> _Extrait du document_
--------------------------------

J’ai cru apercevoir la confirmation de la théorie de Dolomieu dans plusieurs sites des Pyrénées, où l’on a supposé trop légèrement que le phénomène des blocs erratiques ne se rencontrait point.

Les blocs de granite porphyroïde abondent dans le dépôt de comblement de la vallée d’Oueil, près de Bagnères-de-Luchon.

Ce dépôt, enfermé entre deux bordures schisteuses, est séparé de l’arête centrale du port d’Oo, où est le gîte de ces roches culminantes, par le bassin de l’Arboust, creusé aussi dans les schistes. Il faut donc nécessairement, ou que ce bassin intermédiaire ait été comblé de débris jusqu’au faîte, pour que de nouvelles émissions aient pu les répandre dans la vallée d’Oueil, ou que leur charroi se soit opéré avant l’excavation de l’Arboust. On rencontre le même phénomène dans la vallée de Gouroum, creusée aussi dans les schistes, sur l’autre rive du torrent qui descend du port d’Oo à Bagnières-de-Luchon.

--------------------------------

> _Données fournies_
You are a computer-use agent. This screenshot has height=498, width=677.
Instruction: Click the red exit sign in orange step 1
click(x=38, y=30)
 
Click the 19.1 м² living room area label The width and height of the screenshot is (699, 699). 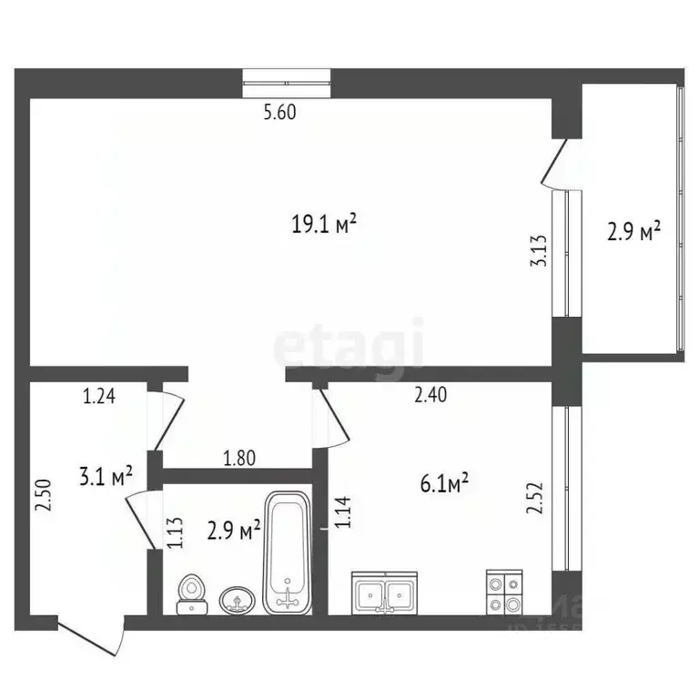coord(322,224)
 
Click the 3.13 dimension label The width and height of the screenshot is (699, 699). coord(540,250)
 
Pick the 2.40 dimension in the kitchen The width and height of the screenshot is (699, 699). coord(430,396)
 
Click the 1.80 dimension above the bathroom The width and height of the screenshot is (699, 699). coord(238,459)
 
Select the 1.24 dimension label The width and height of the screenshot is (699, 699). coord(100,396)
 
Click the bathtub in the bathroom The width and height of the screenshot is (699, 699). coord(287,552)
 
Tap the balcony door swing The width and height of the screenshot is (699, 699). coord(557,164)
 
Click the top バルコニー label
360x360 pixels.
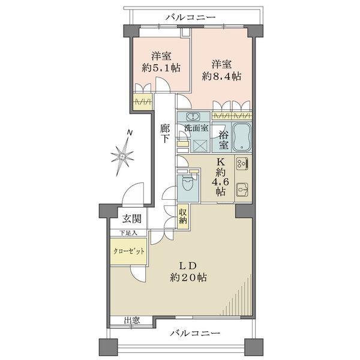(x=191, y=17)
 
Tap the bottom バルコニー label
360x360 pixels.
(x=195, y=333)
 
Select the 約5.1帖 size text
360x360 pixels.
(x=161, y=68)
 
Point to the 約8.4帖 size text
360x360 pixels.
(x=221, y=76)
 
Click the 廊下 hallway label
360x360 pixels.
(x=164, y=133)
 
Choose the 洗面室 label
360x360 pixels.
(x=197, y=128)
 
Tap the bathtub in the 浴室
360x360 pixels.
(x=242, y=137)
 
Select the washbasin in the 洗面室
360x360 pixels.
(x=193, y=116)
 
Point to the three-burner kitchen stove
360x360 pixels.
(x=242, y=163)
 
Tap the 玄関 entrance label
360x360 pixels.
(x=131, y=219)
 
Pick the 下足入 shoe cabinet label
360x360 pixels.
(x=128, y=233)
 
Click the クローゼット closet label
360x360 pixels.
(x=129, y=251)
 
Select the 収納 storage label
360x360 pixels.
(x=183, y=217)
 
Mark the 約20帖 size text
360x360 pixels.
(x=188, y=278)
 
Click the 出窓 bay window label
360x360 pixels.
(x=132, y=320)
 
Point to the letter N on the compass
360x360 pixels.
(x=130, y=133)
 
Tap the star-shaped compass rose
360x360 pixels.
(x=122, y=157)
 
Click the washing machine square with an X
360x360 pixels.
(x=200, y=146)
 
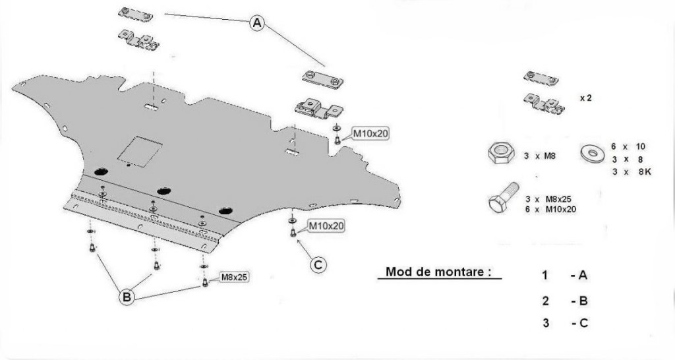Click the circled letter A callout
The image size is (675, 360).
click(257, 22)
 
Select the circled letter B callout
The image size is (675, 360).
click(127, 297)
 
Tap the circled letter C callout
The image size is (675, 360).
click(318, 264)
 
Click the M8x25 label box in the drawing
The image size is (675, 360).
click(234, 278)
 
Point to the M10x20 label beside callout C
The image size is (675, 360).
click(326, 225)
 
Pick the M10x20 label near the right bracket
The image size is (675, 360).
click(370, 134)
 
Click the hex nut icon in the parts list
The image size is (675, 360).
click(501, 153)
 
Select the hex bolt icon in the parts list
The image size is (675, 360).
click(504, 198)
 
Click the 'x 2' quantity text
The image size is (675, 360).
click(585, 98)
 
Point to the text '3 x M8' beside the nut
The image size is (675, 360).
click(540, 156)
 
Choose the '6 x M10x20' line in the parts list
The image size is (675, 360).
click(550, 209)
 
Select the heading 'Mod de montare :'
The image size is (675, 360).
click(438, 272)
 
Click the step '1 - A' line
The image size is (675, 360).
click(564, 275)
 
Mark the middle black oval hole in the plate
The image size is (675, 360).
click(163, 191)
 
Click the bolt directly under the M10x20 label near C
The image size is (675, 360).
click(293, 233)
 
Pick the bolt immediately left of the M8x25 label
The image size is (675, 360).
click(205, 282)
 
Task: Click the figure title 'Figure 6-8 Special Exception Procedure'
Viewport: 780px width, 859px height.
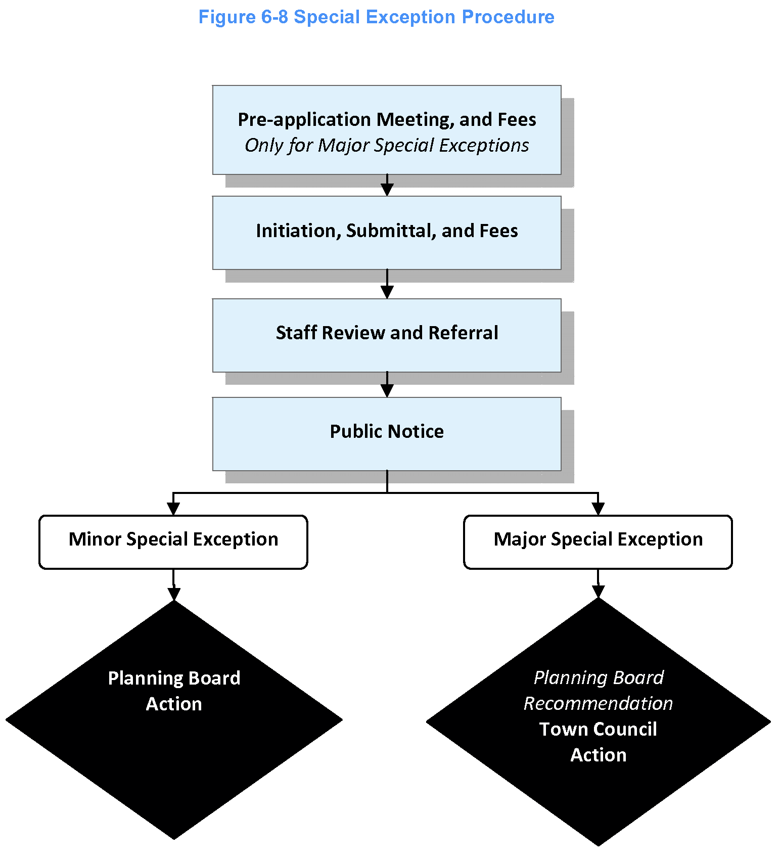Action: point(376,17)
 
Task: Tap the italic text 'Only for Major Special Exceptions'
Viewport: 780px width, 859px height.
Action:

--------------------------------

> _Consignes_
(a) Selon l'extrait sur les blocs erratiques des Pyrénées, quel bassin sépare le dépôt de la vallée d'Oueil de l'arête centrale du port d'Oo ?
(b) Convertissez en liste numérotée les lignes des données, de celle qui contient "Pick the bolt" jusqu'à la fin des données, sans les lignes vides ni les images.
Le texte et les données n'ont aucun lien entre eux.

> _Réponses finales_
(a) Le bassin de l'Arboust.

(b)
1. Pick the bolt immediately left of the M8x25 label
2. The image size is (675, 360).
3. click(205, 282)
4. Task: Click the figure title 'Figure 6-8 Special Exception Procedure'
5. Viewport: 780px width, 859px height.
6. Action: point(376,17)
7. Task: Tap the italic text 'Only for Major Special Exceptions'
8. Viewport: 780px width, 859px height.
9. Action:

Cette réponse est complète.